§ **INSTRUCTIONS TO FOLLOW**: Rewrite the entries below, replacing each occurrence of "GUI agent" with "UI automation agent" and leaving everything else unchanged.

[Word and element location data]
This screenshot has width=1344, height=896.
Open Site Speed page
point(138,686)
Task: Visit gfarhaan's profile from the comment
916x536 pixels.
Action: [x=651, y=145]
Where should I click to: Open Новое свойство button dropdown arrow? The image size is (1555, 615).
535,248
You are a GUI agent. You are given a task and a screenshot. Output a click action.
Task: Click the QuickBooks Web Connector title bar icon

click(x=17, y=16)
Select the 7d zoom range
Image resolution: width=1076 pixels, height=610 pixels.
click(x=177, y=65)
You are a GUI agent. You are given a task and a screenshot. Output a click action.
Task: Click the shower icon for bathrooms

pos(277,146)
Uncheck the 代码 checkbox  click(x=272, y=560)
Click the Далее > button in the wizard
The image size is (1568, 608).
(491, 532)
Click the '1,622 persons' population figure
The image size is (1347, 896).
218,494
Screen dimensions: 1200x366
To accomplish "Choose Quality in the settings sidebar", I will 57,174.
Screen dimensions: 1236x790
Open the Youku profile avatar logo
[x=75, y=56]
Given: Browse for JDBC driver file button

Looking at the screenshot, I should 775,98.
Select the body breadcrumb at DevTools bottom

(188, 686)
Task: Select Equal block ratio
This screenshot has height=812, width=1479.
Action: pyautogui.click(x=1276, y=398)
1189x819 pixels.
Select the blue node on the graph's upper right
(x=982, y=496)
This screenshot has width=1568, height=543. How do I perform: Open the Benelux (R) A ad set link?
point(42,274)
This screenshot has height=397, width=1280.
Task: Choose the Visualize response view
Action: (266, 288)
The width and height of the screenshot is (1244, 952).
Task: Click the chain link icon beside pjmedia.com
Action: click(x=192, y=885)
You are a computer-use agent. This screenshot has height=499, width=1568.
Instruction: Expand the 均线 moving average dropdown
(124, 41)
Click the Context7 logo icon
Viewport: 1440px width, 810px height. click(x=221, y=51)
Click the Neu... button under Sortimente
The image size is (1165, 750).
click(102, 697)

§ **IN RESPONSE**:
This screenshot has width=1344, height=896.
Open Site Speed page
point(138,686)
Task: Visit gfarhaan's profile from the comment
916x536 pixels.
Action: [x=651, y=145]
Where should I click to: Open Новое свойство button dropdown arrow? The image size is (1555, 615).
535,248
You are a UI automation agent. You are given a task and a screenshot. Output a click action.
Task: Click the QuickBooks Web Connector title bar icon

click(x=17, y=16)
Select the 7d zoom range
Image resolution: width=1076 pixels, height=610 pixels.
click(x=177, y=65)
You are a UI automation agent. You are given a task and a screenshot. Output a click action.
Task: Click the shower icon for bathrooms

pos(277,146)
Uncheck the 代码 checkbox  click(x=272, y=560)
Click the Далее > button in the wizard
The image size is (1568, 608).
(491, 532)
Click the '1,622 persons' population figure
The image size is (1347, 896).
218,494
Screen dimensions: 1200x366
To accomplish "Choose Quality in the settings sidebar", I will 57,174.
Screen dimensions: 1236x790
Open the Youku profile avatar logo
[x=75, y=56]
Given: Browse for JDBC driver file button

Looking at the screenshot, I should 775,98.
Select the body breadcrumb at DevTools bottom

(188, 686)
Task: Select Equal block ratio
This screenshot has height=812, width=1479.
Action: pyautogui.click(x=1276, y=398)
1189x819 pixels.
Select the blue node on the graph's upper right
(x=982, y=496)
This screenshot has width=1568, height=543. How do I perform: Open the Benelux (R) A ad set link?
point(42,274)
This screenshot has height=397, width=1280.
Task: Choose the Visualize response view
Action: (266, 288)
The width and height of the screenshot is (1244, 952).
Task: Click the chain link icon beside pjmedia.com
Action: click(x=192, y=885)
You are a computer-use agent. This screenshot has height=499, width=1568.
Instruction: Expand the 均线 moving average dropdown
(124, 41)
Click the Context7 logo icon
Viewport: 1440px width, 810px height. click(x=221, y=51)
Click the Neu... button under Sortimente
The image size is (1165, 750).
click(102, 697)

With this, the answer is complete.